Data supplied
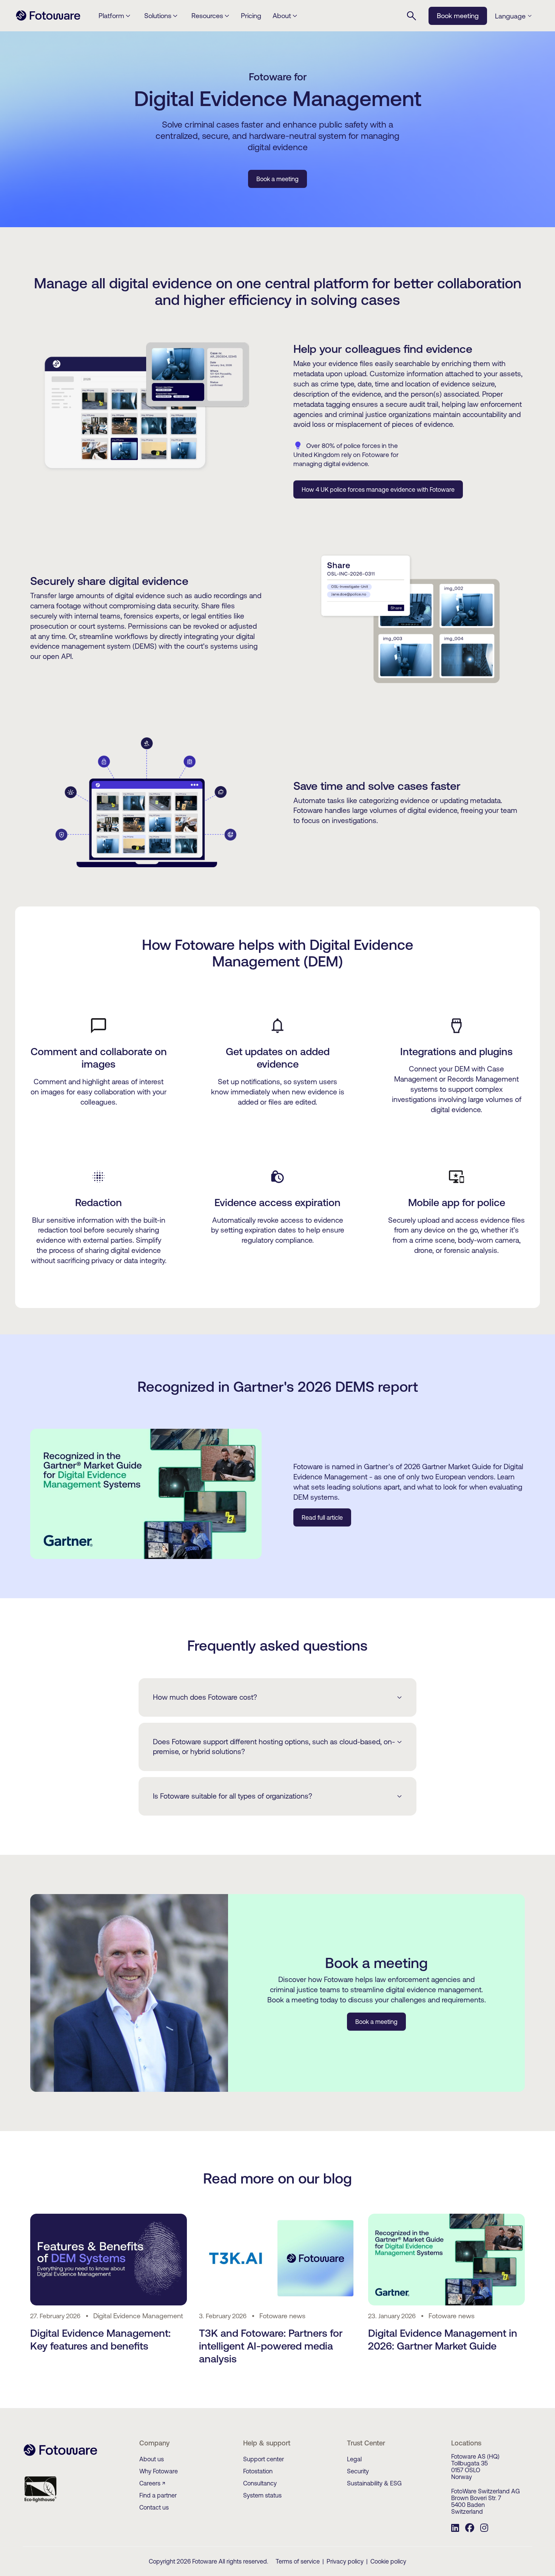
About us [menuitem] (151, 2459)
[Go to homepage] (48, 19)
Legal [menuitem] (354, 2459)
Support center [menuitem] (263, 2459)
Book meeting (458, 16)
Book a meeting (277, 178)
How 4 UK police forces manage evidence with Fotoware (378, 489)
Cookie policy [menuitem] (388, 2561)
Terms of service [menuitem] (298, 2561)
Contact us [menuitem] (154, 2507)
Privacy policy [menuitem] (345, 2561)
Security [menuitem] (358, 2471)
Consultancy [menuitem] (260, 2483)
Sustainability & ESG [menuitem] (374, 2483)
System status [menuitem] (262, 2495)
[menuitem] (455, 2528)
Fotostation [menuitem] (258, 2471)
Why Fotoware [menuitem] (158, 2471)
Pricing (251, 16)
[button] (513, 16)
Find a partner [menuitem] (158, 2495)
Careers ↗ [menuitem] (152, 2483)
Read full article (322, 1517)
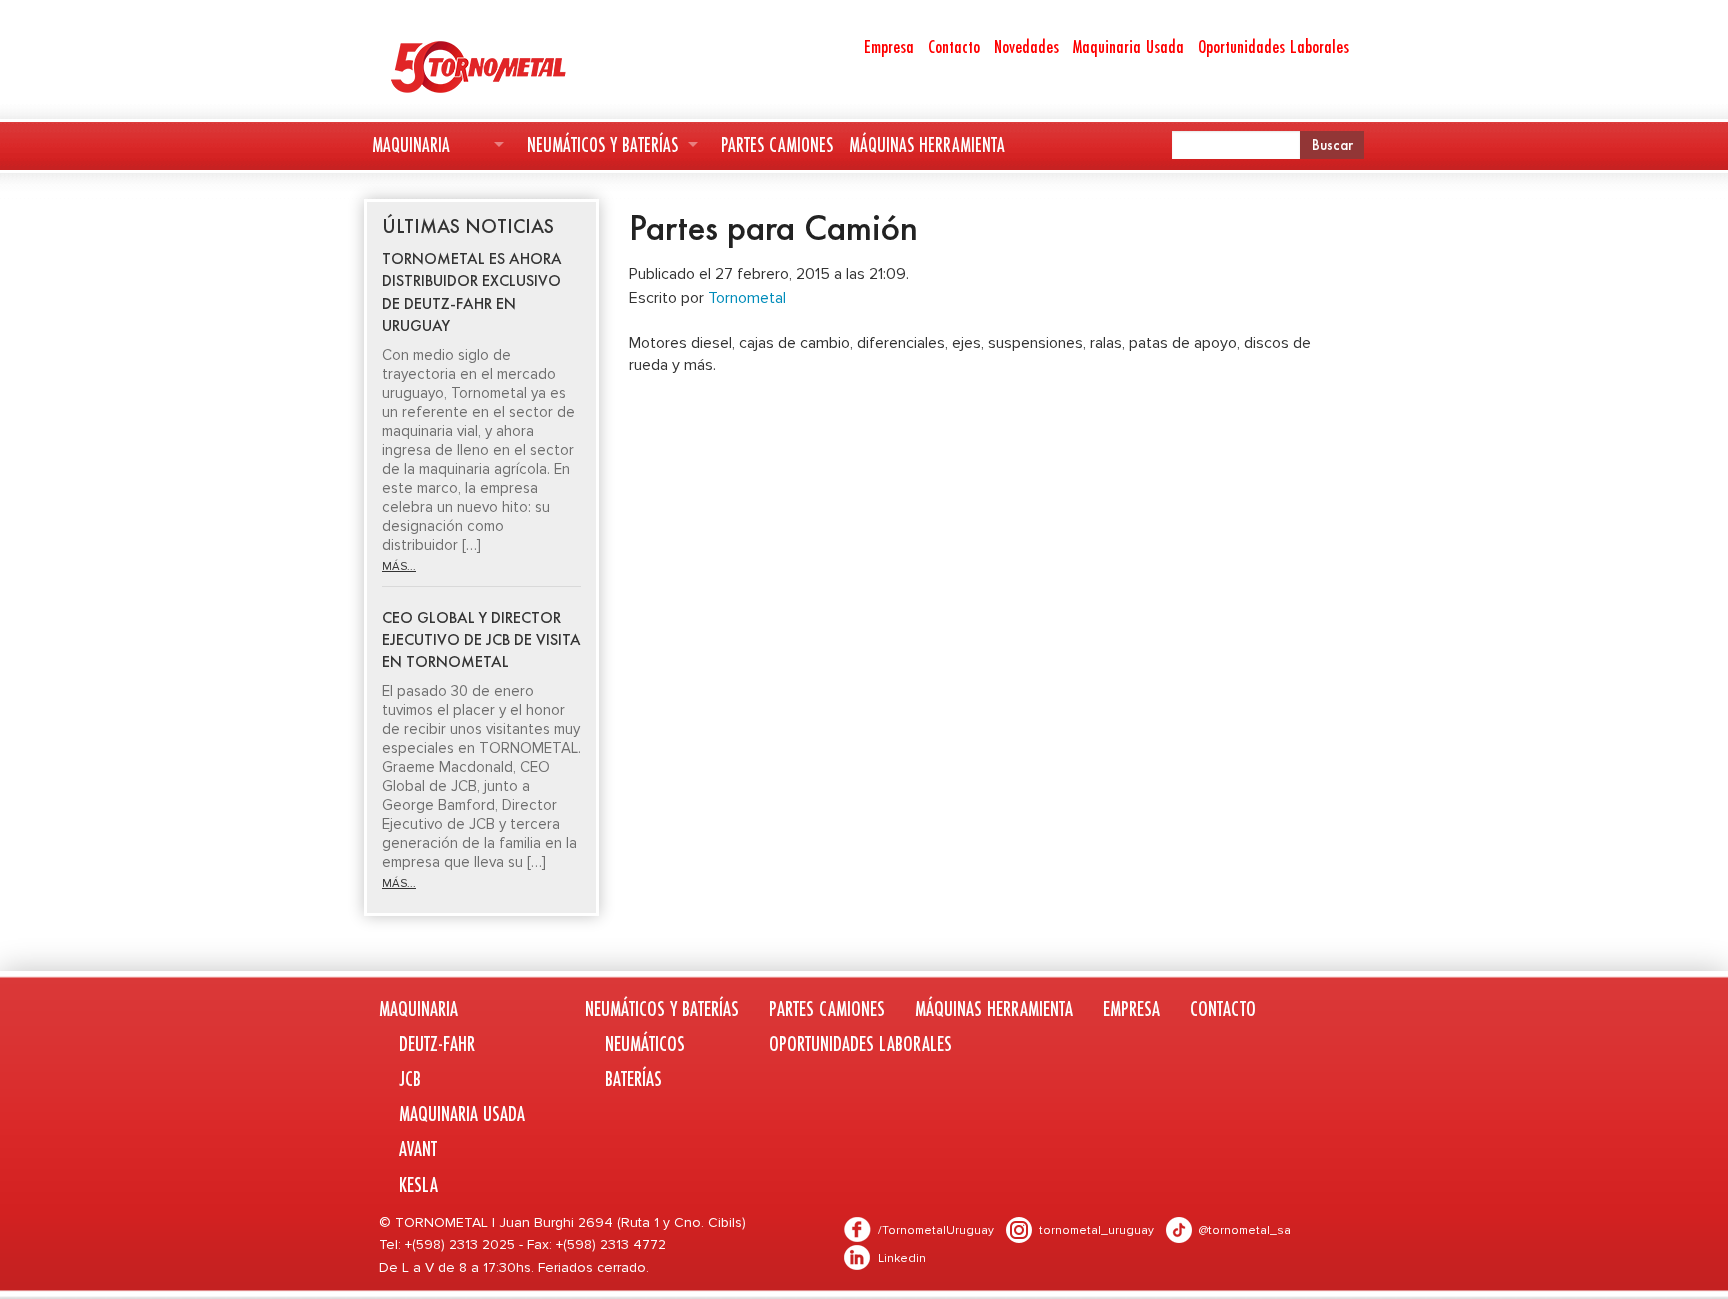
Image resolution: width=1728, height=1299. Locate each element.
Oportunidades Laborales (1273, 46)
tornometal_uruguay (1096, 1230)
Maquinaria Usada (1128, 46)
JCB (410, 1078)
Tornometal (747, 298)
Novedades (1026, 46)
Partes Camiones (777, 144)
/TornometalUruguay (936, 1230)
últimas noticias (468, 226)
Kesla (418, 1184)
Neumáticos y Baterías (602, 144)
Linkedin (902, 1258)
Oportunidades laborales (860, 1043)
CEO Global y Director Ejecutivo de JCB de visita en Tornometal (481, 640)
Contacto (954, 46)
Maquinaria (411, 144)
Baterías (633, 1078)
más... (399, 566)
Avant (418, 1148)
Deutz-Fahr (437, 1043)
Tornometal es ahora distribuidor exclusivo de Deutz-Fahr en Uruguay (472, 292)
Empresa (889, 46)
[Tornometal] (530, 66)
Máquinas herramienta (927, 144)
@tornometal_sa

* * *

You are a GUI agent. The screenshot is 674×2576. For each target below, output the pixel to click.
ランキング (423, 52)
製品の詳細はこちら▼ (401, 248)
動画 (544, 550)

What the task requires
The reply should consist solely of the lines above from the one that has "Consultancy [menuitem] (260, 2483)" through the one that has "Careers ↗ [menuitem] (152, 2483)", reproduced exactly.

The completed task
Consultancy [menuitem] (260, 2483)
Sustainability & ESG [menuitem] (374, 2483)
System status [menuitem] (262, 2495)
[menuitem] (455, 2528)
Fotostation [menuitem] (258, 2471)
Why Fotoware [menuitem] (158, 2471)
Pricing (251, 16)
[button] (513, 16)
Find a partner [menuitem] (158, 2495)
Careers ↗ [menuitem] (152, 2483)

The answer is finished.